The very first book of the Bible describes how failure to obey the ultimate authority resulted in the loss of paradise for Adam, Eve, and the rest of the human race. This is also what motivational writers, business pundits, startup advisors, CEOs, economists, consultants, and stock market gurus would want to have you believe.

You look to those in power as having something special you lack—intellect, knowledge, or some spark of something you would like to see inside yourself. This plays well with your vanity, no matter how intelligent a person you are. This is why people sometimes subscribe to the beliefs of celebrities who endorse exotic religions, or denounce sound medicines.

This is also why celebrity endorsed ads work so well. When a celebrity player tells you to buy a particular brand of batteries, you generally don’t ask yourself if the player seems like an expert on electrochemical energy storage.

In general, you rarely go over the pros and cons of what an authority suggests. Hence, the worrisome situation arises when your “boss” makes a clearly wrong decision, and no one lower in the hierarchy thinks of questioning it.

If you team lead, boss, manager, or the CEO knows anything about this bias, she would definitely try to remind you and your colleagues over and over again not to follow her blindly, or act upon her decisions just because she asked. You should instead question her motives, be aware of her intentions, and when needed, counter her arguments and ideas if you happen to have better insight.

Unfortunately, many companies are light-years from this sort of foresight, especially those businesses with domineering CEOs —where employees are likely to keep their “lesser” opinions to themselves, much to the detriment of the business.


A good rule of thumb to avoid this bias is to learn and use the basic elements of you boss’s nature and job, whenever possible, to be able to analyse her judgement and make an unbiased assessment. You don’t have to know everything. It’s possible for you to know enough so that you can form an independent opinion of her decisions.

This same strategy applies outside the office as well. In fields that deal with a lot of uncertainty, when an expert is trying to give you her professional advice, try to scrutinise it extensively — especially when it is good for the advisor. This would generally apply to your wealth manager, investment adviser, or risk analyst. There’s a reason why brokers have personal yachts, but not their customers.

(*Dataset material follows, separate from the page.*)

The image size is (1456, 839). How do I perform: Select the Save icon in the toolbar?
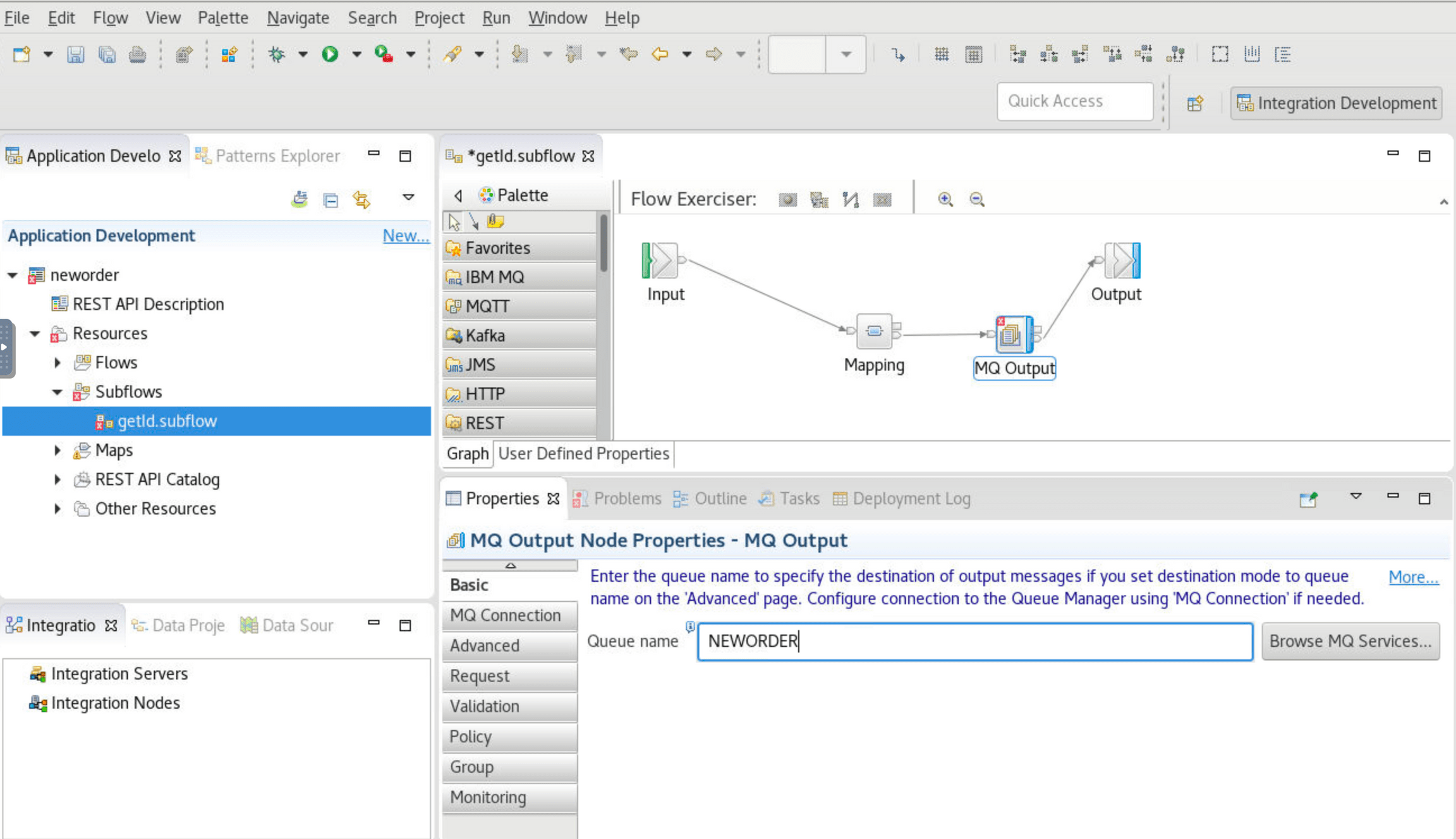click(76, 54)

In conditions where the stakes are very high (e.g., stocks, startups, investments, high stakes poker), always, always double check, disbelieve, or replace much of what you’ve been suggested by an authority, or an expert, or a guru —to a degree that seems appropriate to you after giving it a good amount of objective thought. This is easier said than done, but it can be mastered with time, knowledge, and practice. It’s good to keep this credo in mind: your money is your money —not your advisor’s. Your business is your business —not your investor’s.

Having said that, I’m not suggesting that you should always be sceptical, and take every word of any authority figure with a sack full of salt. If you are a novice and have just started learning about a craft, it would be suggested to follow your teacher.

For other words, should you listen to a highly trained scuba diver’s advice before plunging into the depths of the ocean? Yes! Should you blindly believe that person when the diver talks about seeing a mermaid making love to a dolphin? Hell no!